The Norwich school of painters were the first provincial art movement in Britain. They were inspired by the natural beauty of the Norfolk landscape and influenced stylistically through the cultural affinity of Norwich and Norfolk to the Benelux countries by Dutch masters of landscape paintings such as Hobbema and Ruisdael.

Principle artists of the Norwich school include the self-taught John Crome, John Sell Cotman and Joseph Stannard. The Norwich school's great achievement was that a small group of self-taught working-class artists were able to paint with vitality the surrounding hinterland around Norwich, albeit with meagre local patronage. Far from creating pastiches of Dutch seventeenth century, Crome and Cotman, along with Stannard established a school of landscape painting which deserves far greater fame; the broad washes of Cotman's water-colours anticipate French impressionism.

A major factor why the Norwich School are not as well known as other painters of the period, notably Constable and Turner is primarily because the majority of their canvases were collected by the industrialist Jeremiah Colman and have been on permanent display in Norwich Castle museum since the 1880's.
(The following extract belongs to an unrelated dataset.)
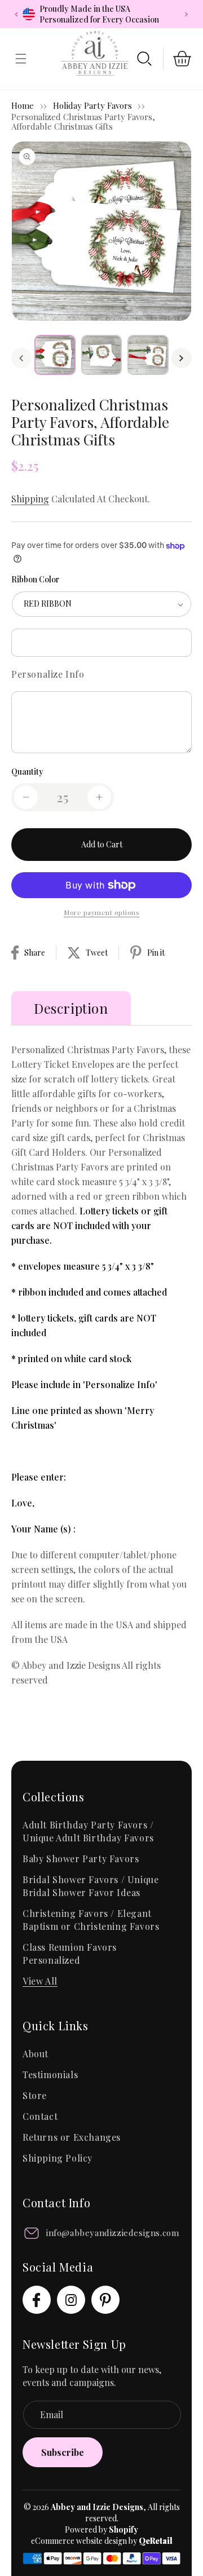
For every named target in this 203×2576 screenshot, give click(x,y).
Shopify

This lack of exposure was remedied in 2001 when many of the major works by the Norwich school were exhibited for the first time outside of Norwich at the Tate, London.

In 1986 Norwich Castle museum acquired a late masterwork by John Crome entitled Back of New Mills Evening dated circa 1812-1819. It is interesting to note that in the composition of this painting there is a small boy trailing a toy boat from the stern of a boat. This identical motif also occurs in Joseph Stannard's masterwork Thorpe Water Frolic of 1828 . Such was the intense rivalry and homage between the major painters of the Norwich school.